PointPark Properties (P3) is also claiming a successful year with over 472,000 sqm leased across 10 countries in Europe (an increase of 104 pct) including over 75,000 sqm leased in Poland. Among the deals it concluded in the CEE region are a 26,200 sqm BTS facility for Schnellecke Slovakia in PointPark Bratislava, a 23,000 sqm BTS facility in PointPark Poznań in Poland for PF Concept, the lease of 20,578 sqm to JMD in PointPark Mszczonów in Poland, the development of 15,000 sqm for Audia Plastics in Trnava in Slovakia, and the lease of 13,326 sqm by PST in PointPark Prague D1 in the Czech Republic.

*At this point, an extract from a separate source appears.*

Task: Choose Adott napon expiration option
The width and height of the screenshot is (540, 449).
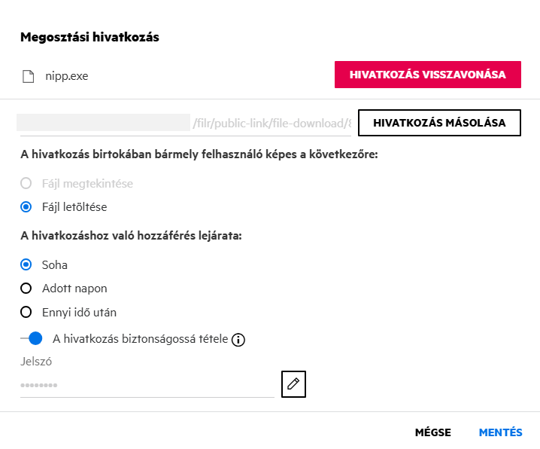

Segro too feels proud of its achievements in 2011. Over the year it leased 270,000 sqm in Central Europe. The company, which is relatively new in the region having begun operations at the beginning of 2006 (at present it operates only in the Czech Republic and Poland), leased over 140,000 sqm to new clients, including to General Motors, Action, PepsiCo and Adler. A further 130,000 sqm was re-leased over the year, including to Červa Export Import, which not only prolonged its lease agreement in Segro Logistics Park Prague, but also leased 1,850 sqm in Tulipan Park Ostrava, bringing the occupancy of the facility up to 100 pct. As for the future, Segro says only that it is to continue with its current strategy.

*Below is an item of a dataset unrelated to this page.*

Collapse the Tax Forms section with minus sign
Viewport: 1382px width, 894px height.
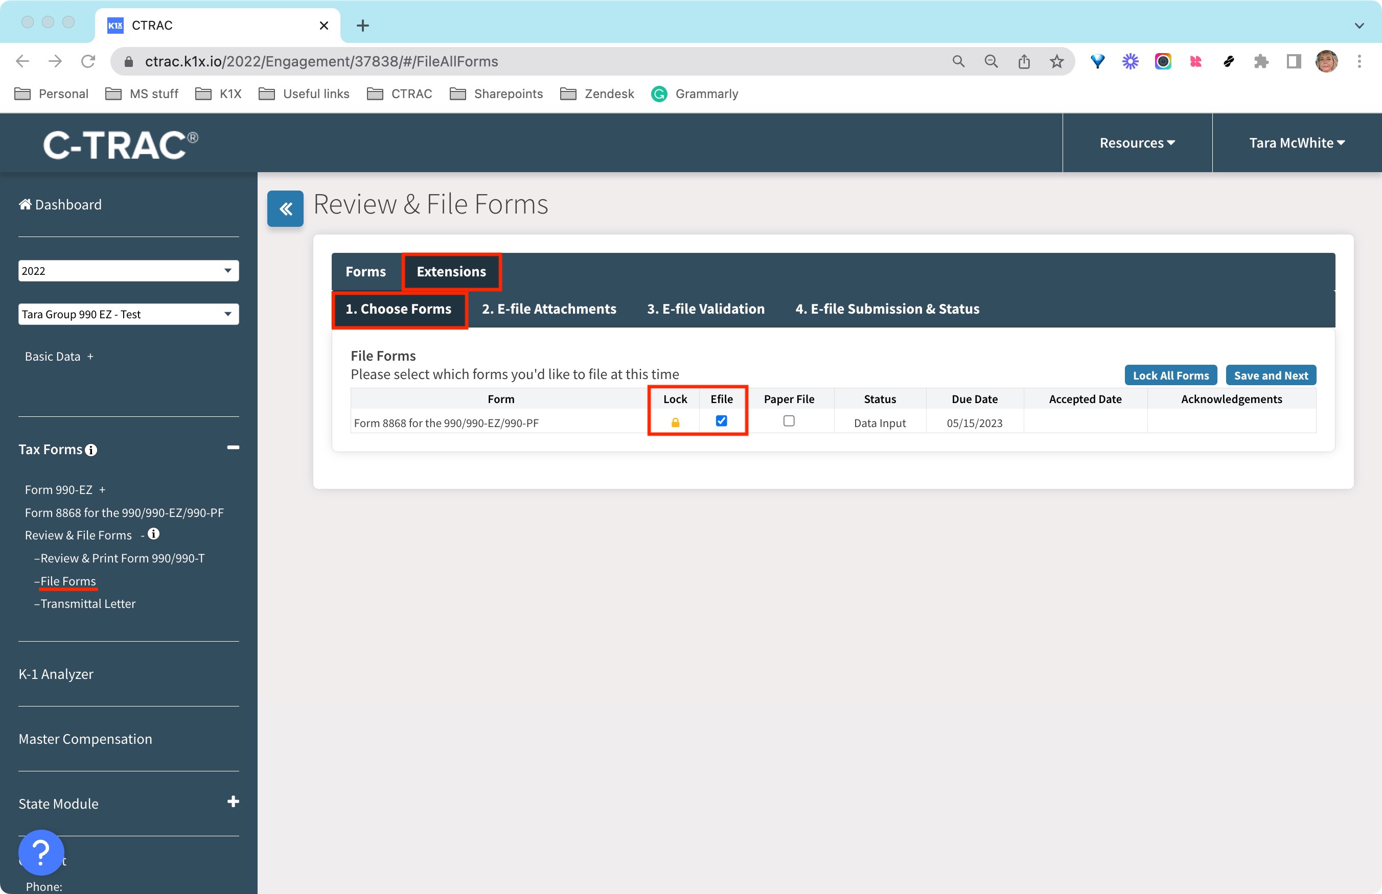[233, 447]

Prologis is equally pleased with last year's results having leased over 1.7 mln sqm across the CEE region (Poland, Czech Republic, Slovakia, Hungary and Romania), more than 400,000 sqm more than in 2010. Most of this space (58 pct) was leased in Poland. The group signed leases for 385,000 sqm with new tenants as well as lease extensions totalling 872,000 sqm. Short-term leases (i.e. for less than 12 months) were signed for 454,000 sqm. The vacancy rate across the Prologis CEE portfolio was at 11 pct at the end of 2011. In Poland, Prologis leased out a total of 992,000 sqm, an increase of 13 pct on the previous year, while the vacancy rate for the Polish portfolio fell from 19 pct to 13 pct. Notable new lease agreements in Poland included: 35,500 sqm leased by Solid Logistics in Prologis Park Teresin, 20,300 sqm leased by ID Logistics in Prologis Park Chorzów, 17,220 sqm leased by Rhenus Contact Logistics in Prologis Park Błonie, 13,300 sqm leased by Deichmann Logistik in Prologis Park Wrocław III, and 12,740 sqm leased by Raben in Prologis Park Chorzów. Prologis was also responsible for the largest Polish deal of the year, a lease renewal with Unilever for 50,300 sqm in Prologis Park Piotrków I. Last year was also significant for the company, because it merged with AMB Property Corporation in June. This has resulted in Prologis undergoing a process of rationalisation, involving selling off land and property outside its core markets to reinvest in global and regional markets.
Colliers reads the tea leaves
In its predictions for the CEE region in 2012, Colliers International foresees little change on the Polish market this year. The supply of new space should remain similar to that seen in 2011, although falling vacancy rates may lead to increased rents. However, in the Czech Republic gross take-up in 2012 is expected to fall by 12.5 pct and vacancy rates should fall from the current 7-8 pct. Slovakia should be characterised by an increase in supply with a fall in take-up. Around Moscow, app 500,000 sqm of space should be completed, while take-up is to remain flat and vacancy rates should fall to around 1 pct. In the St Petersburg area, the low vacancy rates should prompt many new developments to come onto the market. Take-up in Hungary should remain flat with little new development and high vacancy rates.